#7 Claude Chabrol


CLAUDE CHABROL
"Le suspense au féminin en 5 films"

L’Enfer, La Cérémonie, Rien ne va plus,
Merci pour le chocolat, La Fleur du mal
par Antoine De Baecque

Claude Chabrol a dit son intérêt profond pour les femmes en tant que cinéaste. « La femme est plus intéressante que l’homme, confiait-il. Une femme dans son quotidien devient un vrai sujet. Et une femme étrange, criminelle, mystérieuse, devient LE sujet. » Le projet du cinéaste, durant les vingt dernières années de sa vie et ses seize derniers films – dont onze sont centrés prioritairement sur un ou des personnages féminins –, consiste à faire circuler ces femmes entre leur univers quotidien et des situations exceptionnelles, afin de les faire osciller, comme il le dit, entre « un vrai sujet » et « LE sujet ».

Dans les cinq films de ce volume, il existe quelques points communs : trois sont joués par Isabelle Huppert, entrant directement dans le corpus des sept « Huppert’s films » chabroliens ; trois sont des films de femmes criminelles, autre genre majeur du système de Chabrol, qui regroupe huit opus ; enfin, tous sont fondés sur un suspense : un mystère non élucidé dont le film propose, d’une manière où une autre, la résolution. Suspense fabriqué de toute pièce par la jalousie maladive dans L’Enfer, par la lutte des classes autour de la question de l’analphabétisme dans La Cérémonie, par le contenu d’une étrange mallette dans Rien ne va plus, par l’empoisonnement et l’envoûtement de la musique dans Merci pour le chocolat, et par le retour des secrets de famille dans La Fleur du mal.

Chabrol ne fait pas qu’accompagner une évolution sociétale en donnant plus de place aux femmes dans ses films, il choisit, plus profondément, de féminiser son cinéma. Il s’entoure de femmes pour travailler, scénaristes, techniciennes, actrices. Cela concerne aussi la manière de regarder ses personnages évoluer dans leur contexte social, familial, sentimental, et la façon même de tourner, de mettre en scène et de raconter une histoire – le suspense au féminin. Voici une veine féconde : la part féminine de l’oeuvre de Chabrol, avec pour figures centrales des femmes, souvent victimes et parfois criminelles.

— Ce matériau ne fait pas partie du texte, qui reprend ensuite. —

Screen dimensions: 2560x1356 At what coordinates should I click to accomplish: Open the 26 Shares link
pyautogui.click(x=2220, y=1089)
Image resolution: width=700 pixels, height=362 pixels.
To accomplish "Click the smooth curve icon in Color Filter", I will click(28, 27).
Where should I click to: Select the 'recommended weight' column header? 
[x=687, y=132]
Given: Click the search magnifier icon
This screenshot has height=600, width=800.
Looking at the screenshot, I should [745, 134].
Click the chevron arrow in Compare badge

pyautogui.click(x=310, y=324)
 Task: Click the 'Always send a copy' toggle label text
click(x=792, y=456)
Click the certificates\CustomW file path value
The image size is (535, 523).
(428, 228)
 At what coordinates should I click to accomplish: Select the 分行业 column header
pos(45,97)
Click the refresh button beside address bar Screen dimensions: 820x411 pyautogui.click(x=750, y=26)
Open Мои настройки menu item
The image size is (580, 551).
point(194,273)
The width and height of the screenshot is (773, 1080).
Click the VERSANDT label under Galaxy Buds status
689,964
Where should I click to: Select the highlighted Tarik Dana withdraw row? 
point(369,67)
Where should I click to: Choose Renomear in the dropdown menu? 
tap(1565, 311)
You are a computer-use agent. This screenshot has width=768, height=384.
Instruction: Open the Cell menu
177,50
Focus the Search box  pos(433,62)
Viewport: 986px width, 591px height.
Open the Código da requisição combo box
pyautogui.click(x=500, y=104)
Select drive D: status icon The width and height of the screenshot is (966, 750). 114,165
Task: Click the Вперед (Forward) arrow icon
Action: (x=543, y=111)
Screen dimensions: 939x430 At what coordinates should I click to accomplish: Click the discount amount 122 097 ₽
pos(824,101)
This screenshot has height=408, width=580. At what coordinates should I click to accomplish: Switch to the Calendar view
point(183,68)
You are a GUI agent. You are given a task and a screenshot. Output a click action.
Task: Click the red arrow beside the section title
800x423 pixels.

Antoine de Baecque est historien du cinéma et critique. Il a dirigé les Cahiers du cinéma et les pages culturelles de Libération. Auteur de nombreux ouvrages sur l’histoire et le cinéma, notamment des biographies de Truffaut, Godard, Rohmer, Melville, et des essais : La Nouvelle Vague, portrait d’une jeunesse ou L’Histoire-caméra. Il est professeur en études cinématographiques à l’Ecole normale supérieure de la rue d’Ulm et achève actuellement une biographie de Claude Chabrol (Stock).